Anna e Olivia (ed Andre per qualche giorno) sono rimaste una settimana a Sanguigna, sono andate a Gardaland dove si sono trovate con una amichetta di Olivia, ed abbiamo festeggiato tutti insieme il compleanno di Roberto a Lerici (c'erano anche Luigi con due suoi amici "parigini", un ragazzo cinese e la sua morosa spagnola, stupendi entrambi) ed è stato molto bello essere insieme.

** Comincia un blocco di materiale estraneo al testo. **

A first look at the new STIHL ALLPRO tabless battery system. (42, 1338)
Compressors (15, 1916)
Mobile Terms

Olivia questa volta ricordava molte cose della casa e a differenza delle volte precedenti, quando aveva avuto bisogno di un paio di giorni di "ambientamento", si è inserita fluidamente nella vita di Sanguigna, con una sempre più netta predilezione (accompagnata da un pizzico di paura) per il cane, il mitico Leo, ed in subordine per le galline e per la sua sala giochi. Lunedì sera però era ora di prepararsi a partire, il giorno dopo il nonno le avrebbe accompagnate a Chiasso dove avrebbero preso il treno per casa, e quindi Anna ha cominciato a informare Olivia "Sai, domani andiamo a casa, dobbiamo salutare i nonni e Gigi e Leo", Anche qui per la prima volta Olivia si è lamentata "No, io voglio stare qui con Leo, stiamo qui mamma". Anna le ha risposto che lei doveva andare a lavorare "ma se vuoi tu puoi rimanere , qui da sola con i nonni". Mescolino e smorfiette "No, mamma, io voglio stare con te, con te mamma". Scenetta tenera e carina.
Evidentemente però il cervellino in formazione ha continuato a lavorarci su, chissà su quali ipotesi e premesse, perché al momento di lavarsi i denti, mettersi il pigiama e leggere la storia della buonanotte, Olivia ha ripreso il discorso "Però forse posso stare qui da sola con i nonni e con Leo, magari un giorno". Poi però ha fatto una sosta, un po' preoccupata "Però mamma io non so la strada per venire qui".
E' stata rassicurata, prima di scivolare nel sonno. In effetti, la fatica e la difficoltà di diventare grandi si riassumono proprio in questo: trovare la strada, sapere la strada. E anche Olivia si incammina su questo non sempre facile percorso.